Analyse: Der sanfte Erneuerer Rösler zeigt Zähne
Berlin (dpa) - Offen drohte er nicht, es gab auch keine Basta-Sprüche. Am Ende zeigte der „Polit-Softie“ Philipp Rösler jedoch seine harte Seite: In knapp 24 Stunden wurde die Ministerriege umgeschichtet, die FDP-Fraktionsführung und die Parteispitze neu organisiert.
Jetzt fehlen noch die neuen Inhalte.
Bis das Personaltableau am Dienstag stand, gab es noch ein schier endloses Gerangel hinter den Kulissen. Erst dann stand fest, dass Birgit Homburger als Kompensation für ihren Verzicht auf eine erneute Kandidatur zum Fraktionsvorsitz erste Stellvertreterin von Rösler an der Parteispitze werden soll.

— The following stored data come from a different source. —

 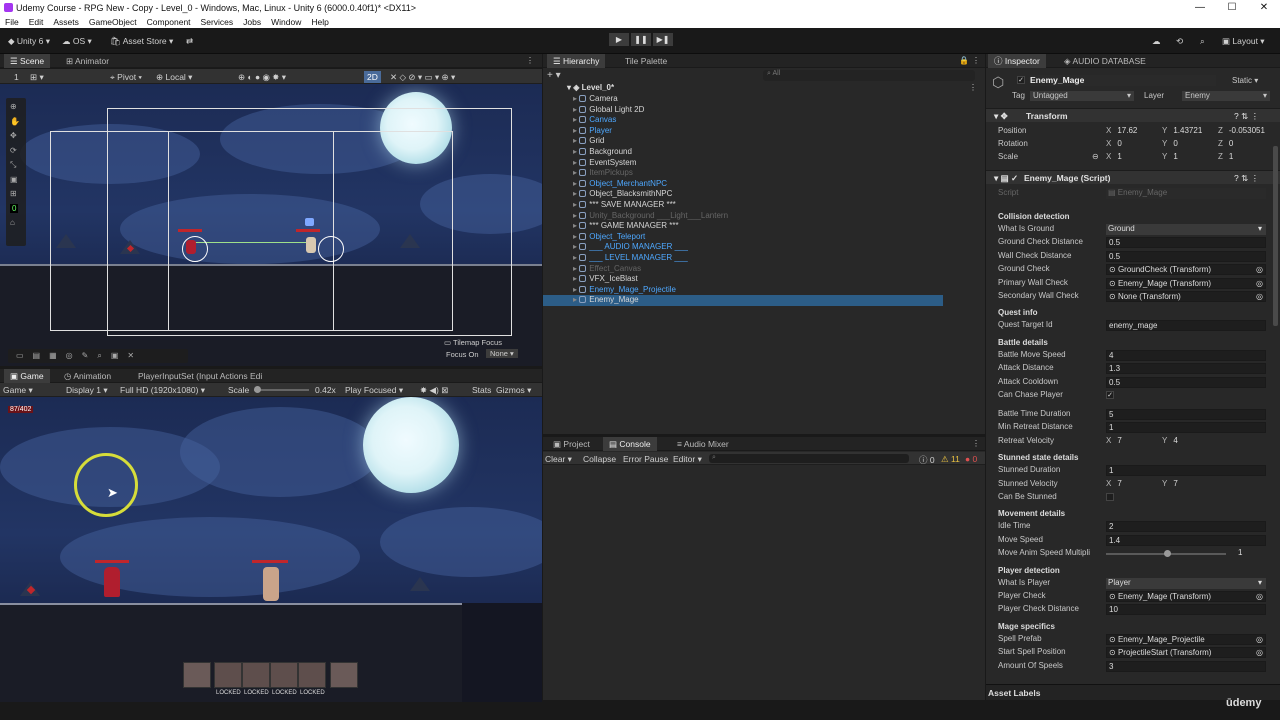 I want to click on hierarchy-item: ▸ Camera, so click(x=596, y=100).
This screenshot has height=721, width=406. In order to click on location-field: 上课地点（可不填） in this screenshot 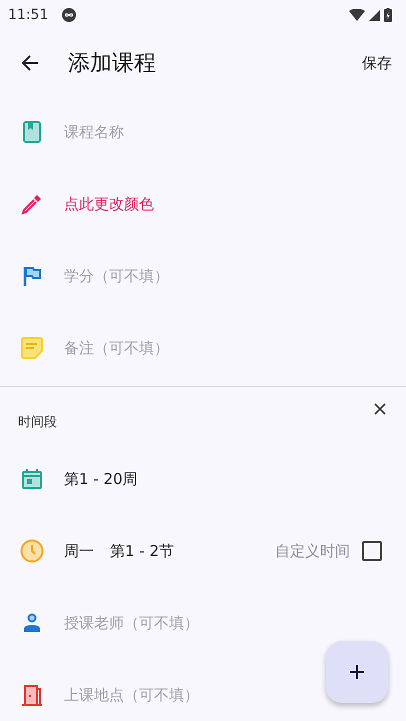, I will do `click(179, 695)`.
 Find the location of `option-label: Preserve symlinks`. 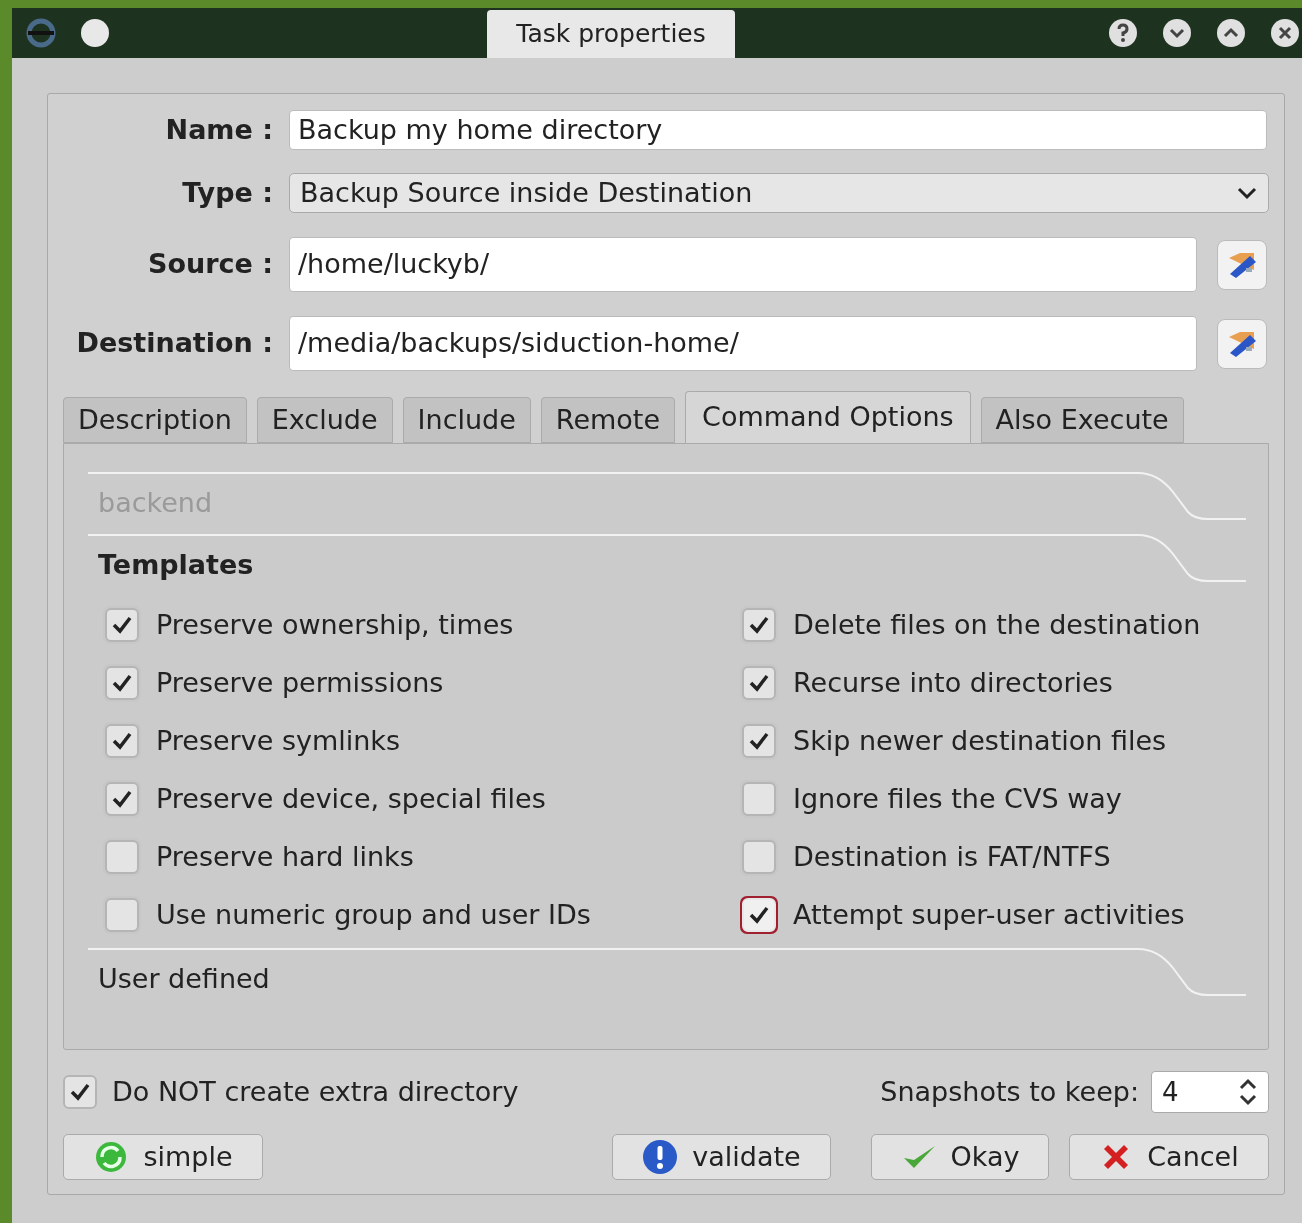

option-label: Preserve symlinks is located at coordinates (278, 740).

In der anschließenden Sitzung der FDP-Abgeordneten, die im Machtkampf die Wende markierte, ging dann alles ganz rasch. Eine inhaltliche Aussprache über den künftigen Kurs der Fraktion fand nicht statt. Wie schräg derzeit die Lage der FDP ist, zeigte dabei schon das Wahlverfahren in der Fraktion.

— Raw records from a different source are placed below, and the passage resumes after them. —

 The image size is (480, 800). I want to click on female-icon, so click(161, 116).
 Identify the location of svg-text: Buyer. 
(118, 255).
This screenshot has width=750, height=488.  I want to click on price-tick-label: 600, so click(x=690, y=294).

Rösler, selbst ohne Abgeordnetensitz im Bundestag, ließ über den entmachteten Parteichef Guido Westerwelle den bisherigen Wirtschaftsminister als neuen Fraktionschef vorschlagen. Den gleichen Wahl-Ablauf gab es für den Wechsel von Rösler und Daniel Bahr an die Spitze von Wirtschafts- und Gesundheitsministerium.
Rösler wusste seit Tagen, dass eine auch nur halbwegs glaubhafte Erneuerung der FDP ohne Veränderungen im Kabinett und an der Fraktionsspitze nicht möglich war. Homburger gehörte zu den Wahlverlierern in Baden-Württemberg. Ihre Außendarstellung der Fraktion galt als nicht gerade glanzvoll. Sie hatte nach Westerwelle die schwächste Position in der Führung.

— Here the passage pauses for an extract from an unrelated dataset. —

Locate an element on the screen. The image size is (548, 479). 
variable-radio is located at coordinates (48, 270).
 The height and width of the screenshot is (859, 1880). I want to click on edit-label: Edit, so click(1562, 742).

Rösler setzte darauf, dass niemand einen noch nicht installierten letzten Hoffnungsträger der Partei demontieren will. So wurde er den unpopulären Posten des Gesundheitsministers los. Die Hypothek einer schwelenden Krise in der Fraktionsführung ist auch ausgelöst.
In der engsten Parteiführung hat Rösler künftig mit Homburger und Justizministerin Sabine Leutheusser-Schnarrenberger zwei Frauen. Und mit Holger Zastrow rückt auch ein neuer Vertreter der Ost-Verbände anstelle von Cornelia Pieper in die Vize-Riege.
Rösler schwebt eine Art neue Arbeitsteilung zwischen Fraktion und FDP-Ministerriege vor. Die prominenten Gesichter sollen mehr Dynamik in die Regierung bringen. Die Fraktionsführung mit Brüderle soll mehr die Erfahrung der Partei verkörpern, getreu dem Brüderle-Motto: „Ich bin für FDP pur - ohne Zusatzstoffe.“ Der Durchbruch zu einer „neuen FDP“ ist das noch nicht. Die Inhalte will Rösler in Rostock nachliefern.
Auf die Galionsfigur Silvana Koch-Mehrin muss er vorerst verzichten. Sie muss sich derzeit mit Plagiatsvorwürfen herumschlagen. Dem Parteipräsidium gehört die Europapolitikerin von Amts wegen an.